Emissões no setor de Energia
No setor de Energia, os dados do SEEG permitem observar que o Brasil tem um perfil bastante típico de país em desenvolvimento, com crescimento econômico puxando o aumento das emissões. Nessa área, houve um pico de emissões em 2014, com queda significativa a partir daí em razão da redução da atividade econômica e do aumento da participação de fontes renováveis de energia.
David destacou como se deu a variação das emissões de GEE na atividade de transporte (queima de combustíveis) no setor de energia, no Nordeste. A partir de 2014 a desaceleração da economia levou a uma redução no uso de veículos. A partir de 2000, com o crescimento da demanda, o Brasil começou a acionar mais termelétricas por conta da saturação da energia hidráulica. E, por volta de 2010, houve um pico de geração termelétrica, não só no Nordeste, como no país de modo geral. Desde então, houve uma diminuição significativa nas emissões do setor de Energia, que acompanha queda na demanda e incremento da participação de energias renováveis. “Há potencial para aproveitar mais as energias renováveis, como a solar e a eólica”, afirma David Tsai.

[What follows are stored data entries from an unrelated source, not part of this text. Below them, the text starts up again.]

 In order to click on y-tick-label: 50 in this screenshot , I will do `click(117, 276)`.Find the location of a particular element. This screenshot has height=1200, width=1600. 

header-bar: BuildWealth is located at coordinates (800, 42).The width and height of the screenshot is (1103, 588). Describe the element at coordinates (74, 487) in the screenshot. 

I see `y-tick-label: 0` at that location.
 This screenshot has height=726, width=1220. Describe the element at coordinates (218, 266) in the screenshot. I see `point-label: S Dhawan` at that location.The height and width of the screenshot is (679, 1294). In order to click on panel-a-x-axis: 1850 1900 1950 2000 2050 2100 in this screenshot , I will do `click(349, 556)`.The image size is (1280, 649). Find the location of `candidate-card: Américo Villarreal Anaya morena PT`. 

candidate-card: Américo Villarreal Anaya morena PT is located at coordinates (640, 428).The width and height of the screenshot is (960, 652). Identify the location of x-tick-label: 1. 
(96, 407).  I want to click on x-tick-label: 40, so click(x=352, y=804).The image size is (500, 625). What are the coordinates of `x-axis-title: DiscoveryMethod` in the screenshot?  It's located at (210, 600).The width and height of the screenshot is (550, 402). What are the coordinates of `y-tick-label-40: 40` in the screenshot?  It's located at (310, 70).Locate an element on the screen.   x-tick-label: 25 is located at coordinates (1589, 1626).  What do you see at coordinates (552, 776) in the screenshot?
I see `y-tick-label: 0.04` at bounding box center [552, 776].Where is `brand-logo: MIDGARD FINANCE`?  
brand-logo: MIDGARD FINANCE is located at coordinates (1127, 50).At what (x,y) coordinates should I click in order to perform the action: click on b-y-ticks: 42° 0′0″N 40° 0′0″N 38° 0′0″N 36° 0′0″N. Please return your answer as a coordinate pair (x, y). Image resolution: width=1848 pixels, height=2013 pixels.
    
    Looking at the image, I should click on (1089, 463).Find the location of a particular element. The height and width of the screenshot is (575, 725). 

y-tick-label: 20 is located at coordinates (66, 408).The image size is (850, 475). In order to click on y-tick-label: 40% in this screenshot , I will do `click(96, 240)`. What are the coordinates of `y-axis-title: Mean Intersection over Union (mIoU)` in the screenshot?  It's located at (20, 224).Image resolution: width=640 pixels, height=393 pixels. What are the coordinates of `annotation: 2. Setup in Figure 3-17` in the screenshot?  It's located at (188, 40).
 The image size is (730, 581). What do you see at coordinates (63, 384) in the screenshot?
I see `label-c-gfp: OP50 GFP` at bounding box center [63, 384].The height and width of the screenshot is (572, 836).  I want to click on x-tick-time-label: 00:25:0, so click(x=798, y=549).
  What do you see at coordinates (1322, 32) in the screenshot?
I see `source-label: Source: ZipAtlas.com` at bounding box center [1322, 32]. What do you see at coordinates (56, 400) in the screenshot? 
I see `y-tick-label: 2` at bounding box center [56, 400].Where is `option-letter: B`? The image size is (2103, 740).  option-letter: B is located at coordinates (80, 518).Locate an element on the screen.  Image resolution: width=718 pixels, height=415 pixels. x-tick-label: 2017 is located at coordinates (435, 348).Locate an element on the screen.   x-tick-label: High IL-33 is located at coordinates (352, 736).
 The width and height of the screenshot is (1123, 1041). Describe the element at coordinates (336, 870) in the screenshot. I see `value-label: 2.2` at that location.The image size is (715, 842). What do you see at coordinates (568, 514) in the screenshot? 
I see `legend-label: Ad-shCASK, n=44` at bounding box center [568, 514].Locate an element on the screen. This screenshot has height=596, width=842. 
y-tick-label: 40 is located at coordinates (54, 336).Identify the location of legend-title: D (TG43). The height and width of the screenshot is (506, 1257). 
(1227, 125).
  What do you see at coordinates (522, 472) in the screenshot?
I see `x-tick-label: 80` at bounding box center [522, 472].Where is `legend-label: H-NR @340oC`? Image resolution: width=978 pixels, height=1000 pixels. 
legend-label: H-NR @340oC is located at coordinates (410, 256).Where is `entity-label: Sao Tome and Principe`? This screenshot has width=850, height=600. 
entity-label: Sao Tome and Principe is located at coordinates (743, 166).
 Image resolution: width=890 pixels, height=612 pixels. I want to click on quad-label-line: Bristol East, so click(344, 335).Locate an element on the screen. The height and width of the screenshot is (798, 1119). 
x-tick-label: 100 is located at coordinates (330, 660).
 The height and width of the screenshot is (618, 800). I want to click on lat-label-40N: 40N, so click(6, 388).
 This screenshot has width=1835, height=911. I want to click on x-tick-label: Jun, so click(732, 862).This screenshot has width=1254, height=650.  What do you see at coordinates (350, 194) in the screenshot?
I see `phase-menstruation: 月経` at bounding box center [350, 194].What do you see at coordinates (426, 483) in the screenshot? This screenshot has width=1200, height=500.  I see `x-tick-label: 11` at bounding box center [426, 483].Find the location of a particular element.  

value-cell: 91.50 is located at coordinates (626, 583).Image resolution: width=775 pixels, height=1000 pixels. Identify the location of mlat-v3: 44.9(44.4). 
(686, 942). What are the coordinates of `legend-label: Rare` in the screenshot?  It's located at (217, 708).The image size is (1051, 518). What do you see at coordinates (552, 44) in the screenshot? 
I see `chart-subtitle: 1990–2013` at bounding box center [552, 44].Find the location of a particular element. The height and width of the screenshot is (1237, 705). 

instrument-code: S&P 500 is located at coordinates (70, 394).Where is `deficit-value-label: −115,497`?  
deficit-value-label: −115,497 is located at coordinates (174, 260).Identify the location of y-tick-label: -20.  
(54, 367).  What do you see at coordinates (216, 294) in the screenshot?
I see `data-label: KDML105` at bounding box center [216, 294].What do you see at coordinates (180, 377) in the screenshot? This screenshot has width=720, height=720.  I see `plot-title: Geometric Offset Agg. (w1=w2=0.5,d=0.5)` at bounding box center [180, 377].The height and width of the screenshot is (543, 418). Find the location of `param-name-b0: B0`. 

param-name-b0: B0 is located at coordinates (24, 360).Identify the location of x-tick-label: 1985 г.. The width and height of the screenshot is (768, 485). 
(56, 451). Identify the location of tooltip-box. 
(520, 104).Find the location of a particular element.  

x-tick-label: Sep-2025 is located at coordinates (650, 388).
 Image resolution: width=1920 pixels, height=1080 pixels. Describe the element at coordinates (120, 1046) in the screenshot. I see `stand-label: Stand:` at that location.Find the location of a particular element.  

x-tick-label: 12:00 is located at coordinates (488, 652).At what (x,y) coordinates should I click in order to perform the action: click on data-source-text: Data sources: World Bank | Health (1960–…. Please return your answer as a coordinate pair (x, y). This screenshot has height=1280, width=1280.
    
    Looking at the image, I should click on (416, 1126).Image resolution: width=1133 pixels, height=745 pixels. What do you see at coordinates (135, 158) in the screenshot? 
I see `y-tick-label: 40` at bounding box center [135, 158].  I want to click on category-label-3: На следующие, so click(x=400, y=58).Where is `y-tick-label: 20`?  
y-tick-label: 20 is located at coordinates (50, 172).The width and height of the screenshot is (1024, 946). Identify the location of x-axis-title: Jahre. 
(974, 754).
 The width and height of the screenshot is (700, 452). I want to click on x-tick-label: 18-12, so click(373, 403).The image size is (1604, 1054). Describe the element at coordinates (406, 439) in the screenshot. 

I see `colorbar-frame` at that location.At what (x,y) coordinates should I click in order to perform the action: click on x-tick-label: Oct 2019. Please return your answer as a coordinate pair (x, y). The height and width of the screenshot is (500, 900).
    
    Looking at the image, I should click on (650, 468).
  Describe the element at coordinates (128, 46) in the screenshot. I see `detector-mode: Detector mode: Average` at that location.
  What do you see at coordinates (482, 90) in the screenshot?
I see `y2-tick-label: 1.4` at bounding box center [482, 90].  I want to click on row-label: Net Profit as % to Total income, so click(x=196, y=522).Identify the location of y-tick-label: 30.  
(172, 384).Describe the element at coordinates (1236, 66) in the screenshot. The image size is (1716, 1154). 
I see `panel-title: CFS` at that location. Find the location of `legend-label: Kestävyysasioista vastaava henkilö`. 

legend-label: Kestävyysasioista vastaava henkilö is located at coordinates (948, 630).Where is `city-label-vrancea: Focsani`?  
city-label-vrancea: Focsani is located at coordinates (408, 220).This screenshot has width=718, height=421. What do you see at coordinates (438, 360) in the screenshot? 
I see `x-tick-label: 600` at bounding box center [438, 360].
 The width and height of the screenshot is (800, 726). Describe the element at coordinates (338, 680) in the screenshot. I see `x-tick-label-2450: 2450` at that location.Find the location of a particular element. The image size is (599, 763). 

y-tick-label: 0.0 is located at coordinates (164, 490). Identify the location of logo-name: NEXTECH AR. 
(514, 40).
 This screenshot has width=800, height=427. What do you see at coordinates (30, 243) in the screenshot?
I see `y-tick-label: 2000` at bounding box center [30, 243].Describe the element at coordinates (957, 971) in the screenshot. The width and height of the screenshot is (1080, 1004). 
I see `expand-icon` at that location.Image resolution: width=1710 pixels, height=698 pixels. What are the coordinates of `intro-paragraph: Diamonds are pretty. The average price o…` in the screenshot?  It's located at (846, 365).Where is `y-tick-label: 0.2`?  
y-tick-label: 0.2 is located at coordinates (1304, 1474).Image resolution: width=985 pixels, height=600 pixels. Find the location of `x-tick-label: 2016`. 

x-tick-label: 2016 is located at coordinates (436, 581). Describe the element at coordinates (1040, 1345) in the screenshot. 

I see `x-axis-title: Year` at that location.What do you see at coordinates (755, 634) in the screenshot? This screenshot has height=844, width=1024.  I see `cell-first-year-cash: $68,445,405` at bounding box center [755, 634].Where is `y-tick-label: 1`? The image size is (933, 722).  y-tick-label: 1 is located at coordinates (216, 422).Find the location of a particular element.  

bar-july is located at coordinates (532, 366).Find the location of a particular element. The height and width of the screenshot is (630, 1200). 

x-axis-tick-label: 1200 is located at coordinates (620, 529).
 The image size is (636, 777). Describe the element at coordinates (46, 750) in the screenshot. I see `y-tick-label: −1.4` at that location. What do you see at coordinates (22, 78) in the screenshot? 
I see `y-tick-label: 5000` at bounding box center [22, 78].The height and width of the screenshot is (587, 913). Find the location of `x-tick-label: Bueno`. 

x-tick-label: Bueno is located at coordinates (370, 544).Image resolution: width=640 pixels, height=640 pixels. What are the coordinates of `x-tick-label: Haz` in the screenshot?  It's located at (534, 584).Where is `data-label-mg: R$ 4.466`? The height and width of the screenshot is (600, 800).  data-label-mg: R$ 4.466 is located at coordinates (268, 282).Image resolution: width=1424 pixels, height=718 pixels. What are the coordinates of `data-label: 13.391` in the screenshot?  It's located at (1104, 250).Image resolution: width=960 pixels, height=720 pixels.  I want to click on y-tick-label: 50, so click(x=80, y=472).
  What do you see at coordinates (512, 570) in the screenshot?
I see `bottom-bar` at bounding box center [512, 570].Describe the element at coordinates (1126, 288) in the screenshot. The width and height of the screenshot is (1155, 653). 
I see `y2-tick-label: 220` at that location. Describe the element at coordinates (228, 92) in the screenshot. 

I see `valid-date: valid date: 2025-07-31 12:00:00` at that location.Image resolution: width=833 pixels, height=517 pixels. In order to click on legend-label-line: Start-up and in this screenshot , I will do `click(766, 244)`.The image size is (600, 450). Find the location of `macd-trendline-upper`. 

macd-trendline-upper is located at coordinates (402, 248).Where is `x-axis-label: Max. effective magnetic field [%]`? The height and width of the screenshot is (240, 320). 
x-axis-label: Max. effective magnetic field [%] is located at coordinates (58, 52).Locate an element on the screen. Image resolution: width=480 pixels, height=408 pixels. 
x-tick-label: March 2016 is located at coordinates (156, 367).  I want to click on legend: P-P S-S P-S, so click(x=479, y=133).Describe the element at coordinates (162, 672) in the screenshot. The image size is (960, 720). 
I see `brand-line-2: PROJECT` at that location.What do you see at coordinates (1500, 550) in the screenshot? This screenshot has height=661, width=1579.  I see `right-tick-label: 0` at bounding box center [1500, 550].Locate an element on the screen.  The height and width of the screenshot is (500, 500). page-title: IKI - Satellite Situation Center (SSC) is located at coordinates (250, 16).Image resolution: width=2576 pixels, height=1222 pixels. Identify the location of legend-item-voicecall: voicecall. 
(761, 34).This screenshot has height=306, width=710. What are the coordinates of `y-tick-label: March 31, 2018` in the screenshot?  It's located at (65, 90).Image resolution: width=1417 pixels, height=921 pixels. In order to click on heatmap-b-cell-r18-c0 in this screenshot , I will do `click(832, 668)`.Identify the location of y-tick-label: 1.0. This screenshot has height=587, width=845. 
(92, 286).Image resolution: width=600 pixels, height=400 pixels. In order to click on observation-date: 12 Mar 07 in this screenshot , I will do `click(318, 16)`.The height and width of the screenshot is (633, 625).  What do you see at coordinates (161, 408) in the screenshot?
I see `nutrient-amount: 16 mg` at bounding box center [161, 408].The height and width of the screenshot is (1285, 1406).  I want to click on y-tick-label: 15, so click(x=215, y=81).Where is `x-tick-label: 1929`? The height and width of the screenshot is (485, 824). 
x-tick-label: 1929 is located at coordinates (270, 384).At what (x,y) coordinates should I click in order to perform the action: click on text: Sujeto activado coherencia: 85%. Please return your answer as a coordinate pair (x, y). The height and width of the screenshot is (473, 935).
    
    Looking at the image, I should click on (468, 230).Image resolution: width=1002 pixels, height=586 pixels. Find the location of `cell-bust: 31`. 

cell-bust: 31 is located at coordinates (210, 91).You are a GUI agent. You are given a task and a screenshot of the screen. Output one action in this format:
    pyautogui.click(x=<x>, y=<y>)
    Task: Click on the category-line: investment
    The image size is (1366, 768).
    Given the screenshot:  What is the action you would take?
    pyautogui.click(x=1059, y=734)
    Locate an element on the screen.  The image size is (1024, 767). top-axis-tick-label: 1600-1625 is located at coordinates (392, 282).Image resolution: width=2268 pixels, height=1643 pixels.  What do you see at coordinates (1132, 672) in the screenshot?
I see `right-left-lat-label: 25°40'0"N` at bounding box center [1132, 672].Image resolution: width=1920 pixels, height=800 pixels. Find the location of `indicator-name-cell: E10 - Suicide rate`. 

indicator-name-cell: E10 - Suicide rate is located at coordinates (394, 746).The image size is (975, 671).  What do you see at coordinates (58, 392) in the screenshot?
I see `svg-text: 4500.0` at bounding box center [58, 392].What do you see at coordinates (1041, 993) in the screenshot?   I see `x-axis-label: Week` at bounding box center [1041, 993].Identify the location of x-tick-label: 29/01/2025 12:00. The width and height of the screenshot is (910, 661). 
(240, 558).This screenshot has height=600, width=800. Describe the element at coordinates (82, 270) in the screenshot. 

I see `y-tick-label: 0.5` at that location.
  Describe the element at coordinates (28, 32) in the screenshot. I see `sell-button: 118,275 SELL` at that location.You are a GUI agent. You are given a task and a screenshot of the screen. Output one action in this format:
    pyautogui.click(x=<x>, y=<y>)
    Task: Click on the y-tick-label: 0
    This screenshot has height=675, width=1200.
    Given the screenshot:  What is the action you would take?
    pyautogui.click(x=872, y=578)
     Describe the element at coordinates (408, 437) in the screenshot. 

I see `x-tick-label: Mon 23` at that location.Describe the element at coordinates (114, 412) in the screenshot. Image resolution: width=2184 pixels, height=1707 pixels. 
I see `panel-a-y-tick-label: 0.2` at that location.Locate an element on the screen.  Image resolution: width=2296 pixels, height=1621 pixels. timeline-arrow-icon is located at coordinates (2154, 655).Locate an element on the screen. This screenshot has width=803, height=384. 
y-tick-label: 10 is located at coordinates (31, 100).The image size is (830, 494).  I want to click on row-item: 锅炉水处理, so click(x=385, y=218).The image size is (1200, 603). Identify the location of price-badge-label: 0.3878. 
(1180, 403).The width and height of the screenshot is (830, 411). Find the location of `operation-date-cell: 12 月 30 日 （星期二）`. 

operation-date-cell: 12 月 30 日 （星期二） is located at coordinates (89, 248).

De fato, conforme apresentado por Fátima Bezerra, governadora do Rio Grande do Norte e única mulher a governar um estado brasileiro atualmente, o Nordeste desponta como produtor de energias renováveis. Segundo dados da Agência Nacional de Energia Elétrica (Aneel) apresentados pela governadora, o Rio Grande do Norte é líder nacional em energia eólica e solar, com 5,19 gigawatts em potência instalada, 197 parques em operação e 45 novos parques em construção, com potencial de adicionar 1,6 gigawatt ao sistema. A expectativa é que nos próximos três anos o estado atinja 11 gigawatts de potência instalada em energia eólica.
Municípios mais emissores
Na apresentação de David Tsai, uma tabela de calor das emissões por estado do Nordeste e por subsetor dentro do setor de Energia mostra que as emissões em alguns municípios ainda provêm principalmente dos transportes. “É um reflexo da urbanização”, esclarece o pesquisador. “Cidades populosas tendem a ter emissão elevada em transportes.”
Em uma demonstração de como o SEEG ajuda a ajustar o foco de atenção dos gestores públicos, Tsai apresentou dados referentes aos 15 municípios mais emissores de GEE do Nordeste e aos municípios mais emissores dentro do setor de Energia. “Fica evidente a importância do setor de energia [para as emissões]”, ressalta. Em São Francisco do Conde, na Bahia, a presença de refinarias de produção de combustíveis acaba impulsionando as emissões de GEE. Em municípios pequenos como São Gonçalo do Amarante, no Ceará, e Santo Antônio dos Lopes, no Maranhão, que mesmo não tendo carvão possuem usina de energia a carvão, observa-se que as termelétricas ainda são muito importantes para a economia local. “Esses são os focos de atenção que o SEEG permite iluminar no objetivo de planejar uma transição energética justa”, conclui.